Work to be completed:
Change "header-subtitle" to "page-subtitle" in the records, starting at the line that has "You are a GUI" and stopping after the line that has "Task: Click on". Give only those lines, with everything else in them left the same.

Data supplied START

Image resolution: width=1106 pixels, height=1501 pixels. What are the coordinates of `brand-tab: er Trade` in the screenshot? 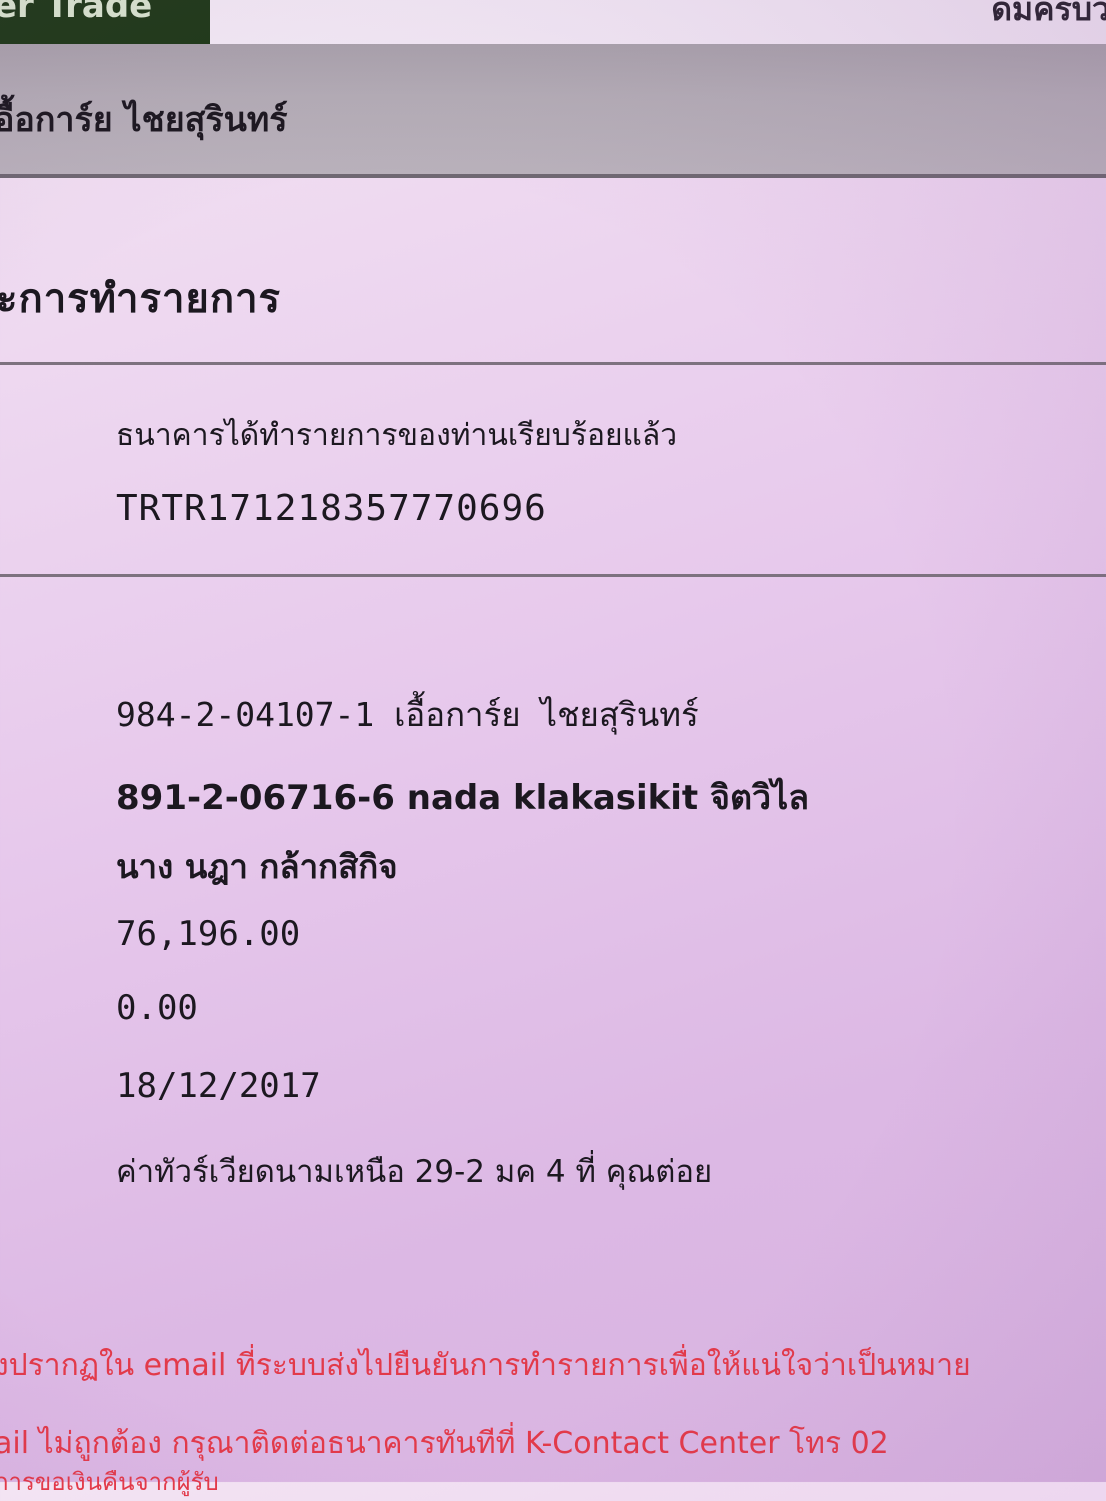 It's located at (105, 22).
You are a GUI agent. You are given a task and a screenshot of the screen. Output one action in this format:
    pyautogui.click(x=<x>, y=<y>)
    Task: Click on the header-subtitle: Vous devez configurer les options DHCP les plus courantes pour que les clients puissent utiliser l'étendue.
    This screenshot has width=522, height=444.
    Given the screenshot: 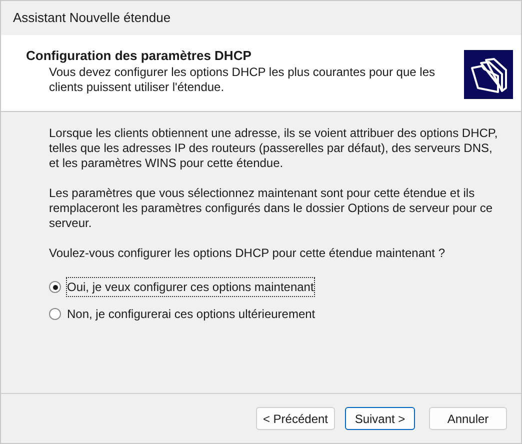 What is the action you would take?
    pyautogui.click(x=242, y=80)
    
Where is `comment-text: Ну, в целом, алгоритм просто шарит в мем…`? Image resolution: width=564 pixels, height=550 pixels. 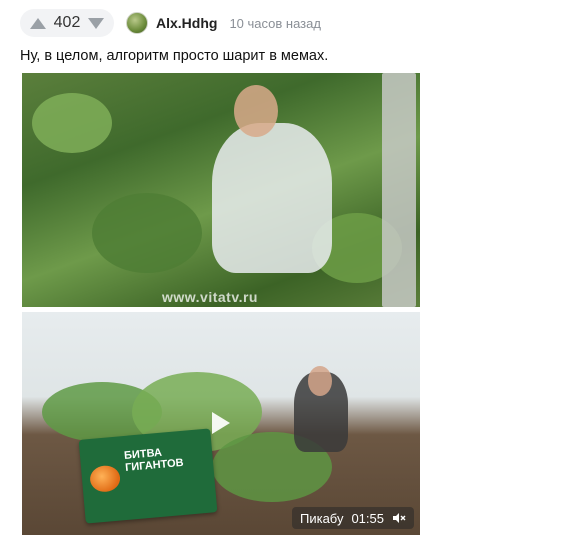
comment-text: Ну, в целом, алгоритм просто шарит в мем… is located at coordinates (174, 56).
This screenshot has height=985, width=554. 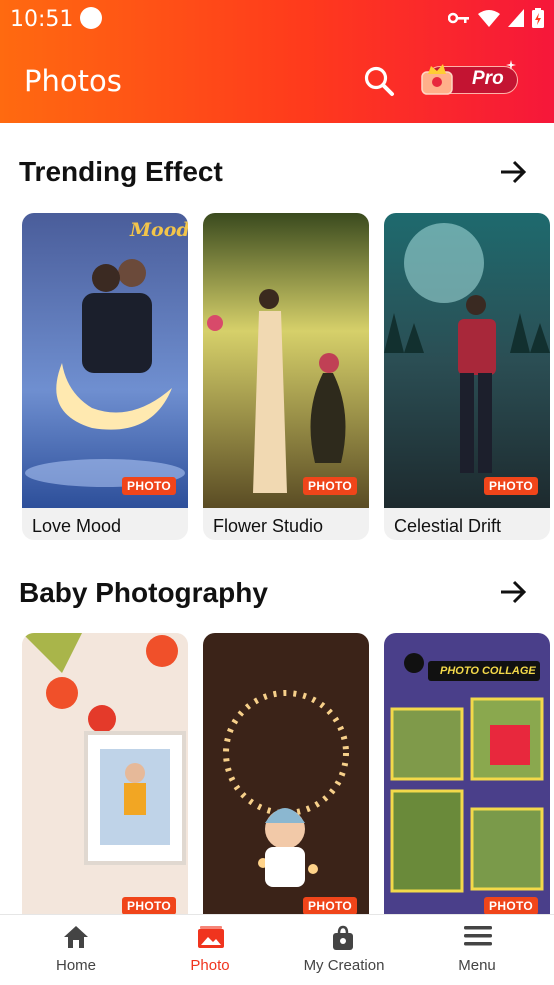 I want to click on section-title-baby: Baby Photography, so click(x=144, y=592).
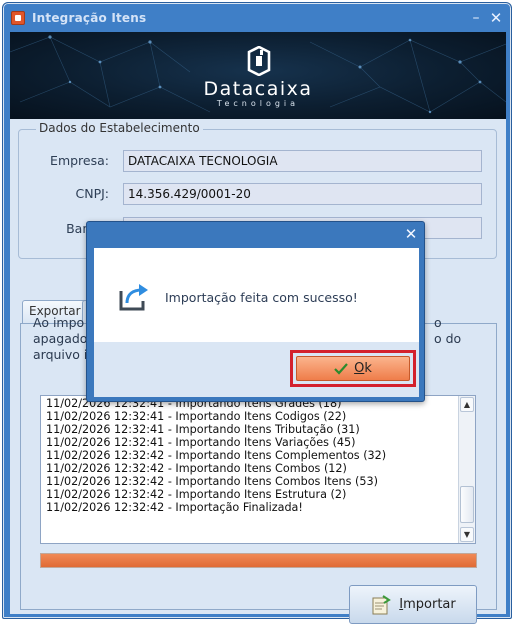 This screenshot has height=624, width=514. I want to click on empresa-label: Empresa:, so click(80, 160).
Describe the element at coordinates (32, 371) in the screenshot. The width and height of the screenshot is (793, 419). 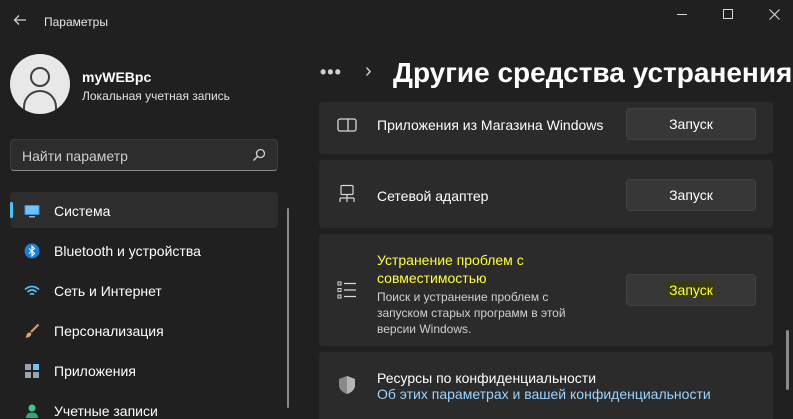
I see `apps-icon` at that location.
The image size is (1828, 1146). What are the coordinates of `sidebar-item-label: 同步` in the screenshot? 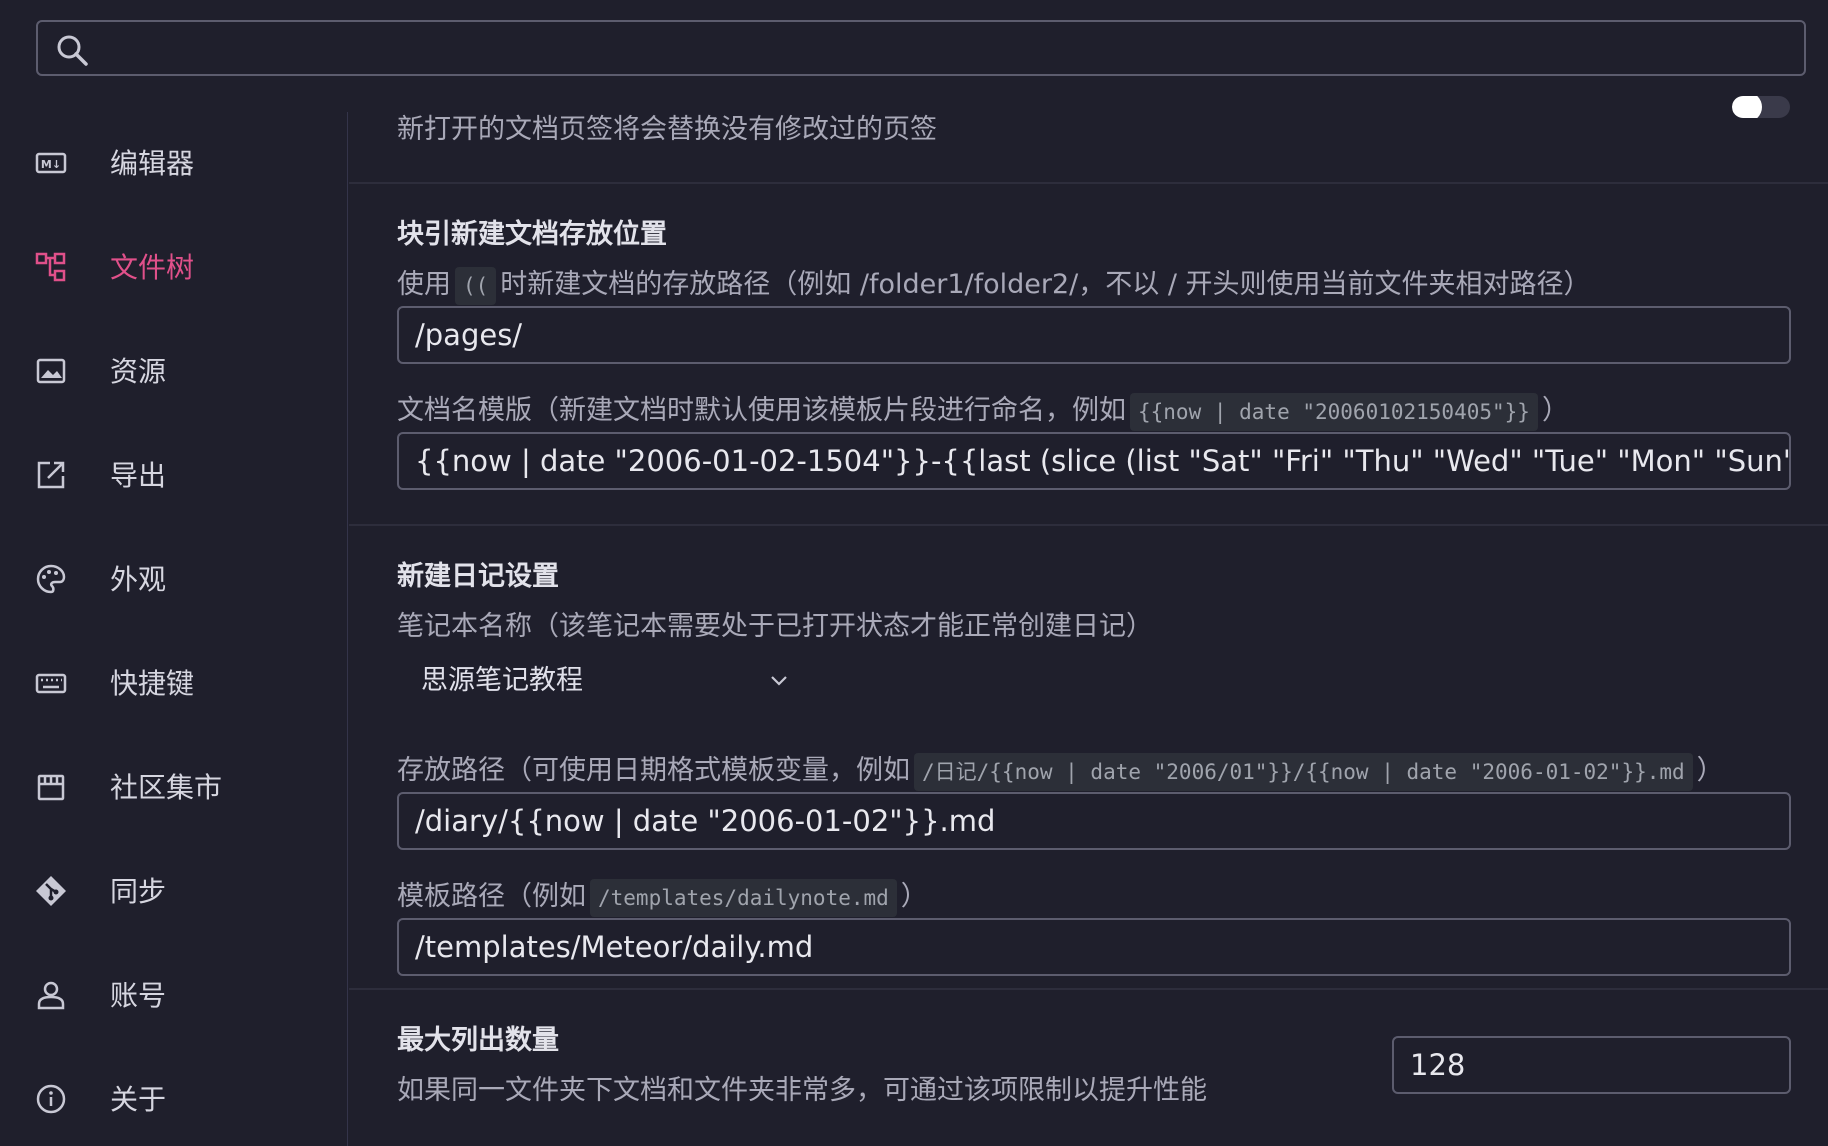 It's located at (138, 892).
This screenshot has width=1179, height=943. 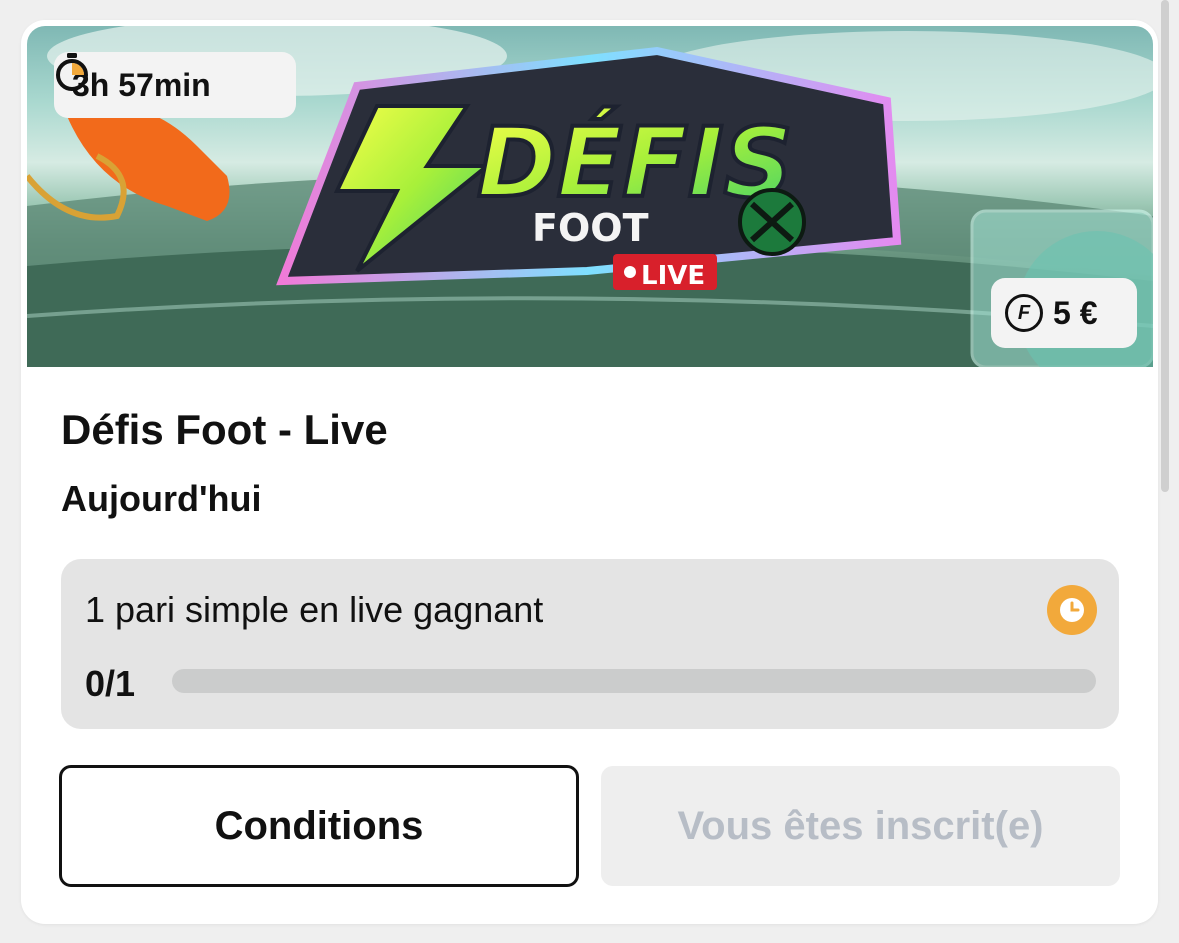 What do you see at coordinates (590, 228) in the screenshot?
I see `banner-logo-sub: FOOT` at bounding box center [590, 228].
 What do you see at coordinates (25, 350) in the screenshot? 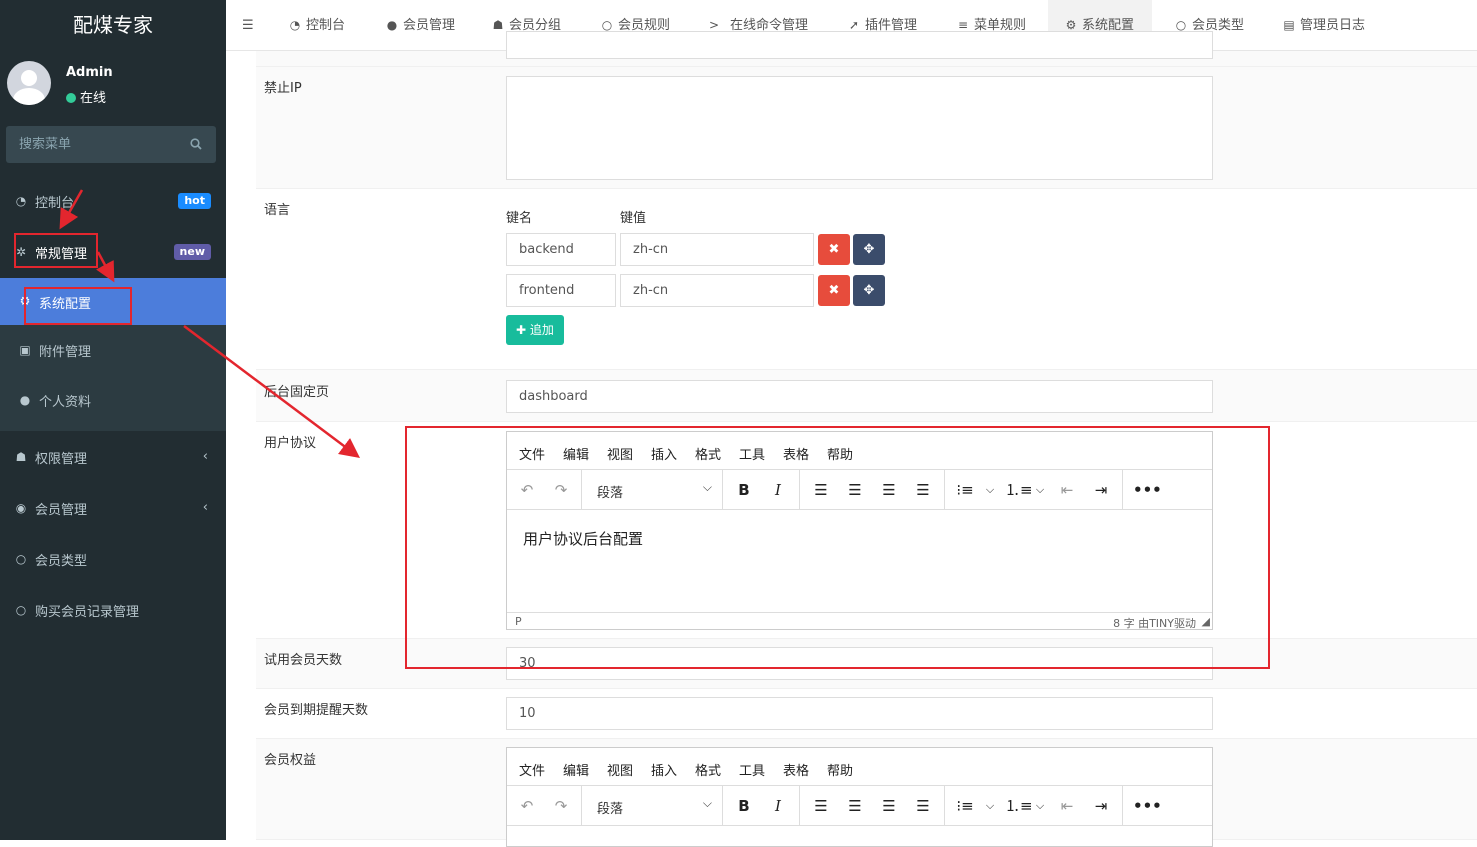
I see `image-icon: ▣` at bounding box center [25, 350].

Data supplied END

Written solution:
You are a GUI agent. You are given a task and a screenshot of the screen. Output one action in this format:
    pyautogui.click(x=<x>, y=<y>)
    Task: Click on the page-subtitle: Vous devez configurer les options DHCP les plus courantes pour que les clients puissent utiliser l'étendue.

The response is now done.